The office was empty now, but his presence lingered.
Dr. Hyuna Kim sat at her desk, the city outside her window wrapped in dusk, her pen still poised above her notebook though she had stopped writing long ago. She had seen patients all day, heard stories of heartbreak, trauma, and confusion. Normally, when her last appointment left, she closed her files and felt the clean severance of duty. Tonight, however, the room felt stained—quiet, but not empty.
Jimin Park.
She flipped through her notes, her handwriting neat but pressed harder into the page than usual, as though her own unease had seeped into the ink. Believes he sees the world clearly. Rejects labels. Fixated on me?
Her pen had paused at that word: fixated. She had almost crossed it out. It was too early for conclusions, too presumptuous for a first session. But she hadn’t crossed it out. That, in itself, unsettled her.
He had looked at her differently. Most patients arrived guarded, their defenses built high but brittle, crumbling after careful questions. Others clung to her with desperate admiration, mistaking her composure for strength. Jimin had done neither. His gaze had been sharp, calculating, as though she were the one under the microscope.
Hyuna set the notebook down and exhaled slowly. The fluorescent light above her desk buzzed faintly.
She remembered the way his voice had dipped when he said, I believe in you. It had been a simple phrase, but it clung to her skin like something far heavier. Not gratitude. Not respect. No—there had been possession in it, like he had already decided her role in his life.
Her hand drifted unconsciously to her wrist, rubbing the skin there. She forced herself to stop.
She had been practicing for over a decade. She had treated soldiers with night terrors, teenagers with addictions, women scarred by men who believed control was love. She was trained to recognize transference, projection, manipulation. She had studied them, dissected them, taught her interns how to manage them.

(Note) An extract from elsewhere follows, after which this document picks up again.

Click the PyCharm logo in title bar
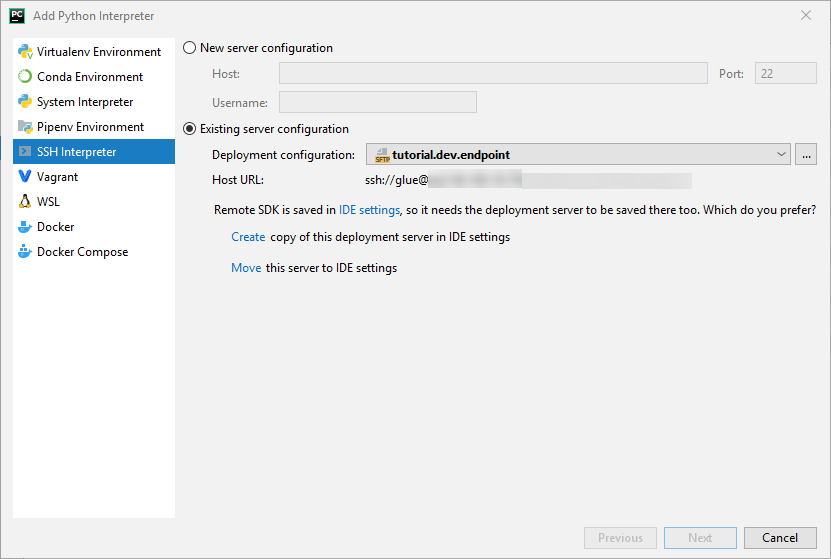 tap(17, 16)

But Jimin’s session had felt different.
Not because his words were new, but because of the way he said them—with the certainty of someone who wasn’t searching for help. He wasn’t here to be understood. He was here to… test her.
And she hated to admit that part of her wanted to rise to the challenge.
Closing the notebook, Hyuna gathered her bag and slipped her coat over her shoulders. She shut off the diffuser, silencing the faint hum, and locked the office door behind her. The corridor was empty, footsteps echoing too loudly in the stillness.
In the parking lot, she gripped her keys tighter than usual as she walked to her car. She told herself it was silly, that she was projecting her own fatigue onto a shadow of paranoia. Still, when she sat behind the wheel, she checked her rearview mirror twice before starting the engine.
On the drive home, the city lights blurred in streaks of white and red. She turned the radio on for background noise, but every song felt intrusive, so she switched it off. The silence pressed in, and in it, she heard his words again.
Because I’ve been waiting for you.
Her throat tightened. She clenched the steering wheel.
By the time she reached her apartment, she felt exhausted but restless, as though she had carried him with her the entire way. After a quick dinner, she tried to distract herself with a book, but the words refused to settle. She turned on the television, only to mute it after a few minutes.
Eventually, she gave up and sat at her dining table, notebook in hand. She told herself it was routine—reviewing notes, refining impressions—but her pen betrayed her, drifting to his name again and again. Jimin Park. The letters looked too stark on the page. She underlined them once, then quickly shut the notebook as though she’d caught herself in the act.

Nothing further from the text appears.